Transcribe the passage in the Street Shelter text below, starting at "But then emergency." and ending at "all over again.".

EXCERPT PROVIDED below:

The bugle calls
THE traditional celebratory feue de joie at the Street Shelter for the Over-Forties was supposedly in recession last weekend. With the Sharks not playing for the next few weeks there was no call for a fashioning of catapults from the ladies' knicker elastic; no call for a shooting out of the streetlights.
But then emergency. Messerschmitts streaked across the sky. The windowpanes rattled as Durban came under aerial attack. It was the London Blitz all over again.
But the Street Shelter home guard unit swung into action. Anti-aircraft stations! The gals volunteered their knickers. Very soon the fellows were in position with catapults, ready to fire upon these raiders from the air. The Street Shelter has its serious side.
It was a tense stand-off. But then the word came through: this was not an attack on Durban, it was some fun and games down at Greyville racecourse called the Sky Grand Prix. Panic over - stand down, the home guard unit!

End of EXCERPT PROVIDED.
MATERIAL PROVIDED below:

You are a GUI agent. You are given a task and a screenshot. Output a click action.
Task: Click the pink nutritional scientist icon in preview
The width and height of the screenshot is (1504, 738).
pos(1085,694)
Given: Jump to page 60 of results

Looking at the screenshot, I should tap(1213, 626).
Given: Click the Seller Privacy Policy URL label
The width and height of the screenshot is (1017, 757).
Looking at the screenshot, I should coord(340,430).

End of MATERIAL PROVIDED.
MATERIAL PROVIDED below:

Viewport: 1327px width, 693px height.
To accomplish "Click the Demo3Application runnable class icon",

End of MATERIAL PROVIDED.
MATERIAL PROVIDED below:

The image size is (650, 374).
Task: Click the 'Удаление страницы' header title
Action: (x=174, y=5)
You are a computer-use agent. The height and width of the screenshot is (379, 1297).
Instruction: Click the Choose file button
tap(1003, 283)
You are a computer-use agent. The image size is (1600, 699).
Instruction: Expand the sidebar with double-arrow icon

End of MATERIAL PROVIDED.

(SOLVED PROBLEM)
But then emergency. Messerschmitts streaked across the sky. The windowpanes rattled as Durban came under aerial attack. It was the London Blitz all over again.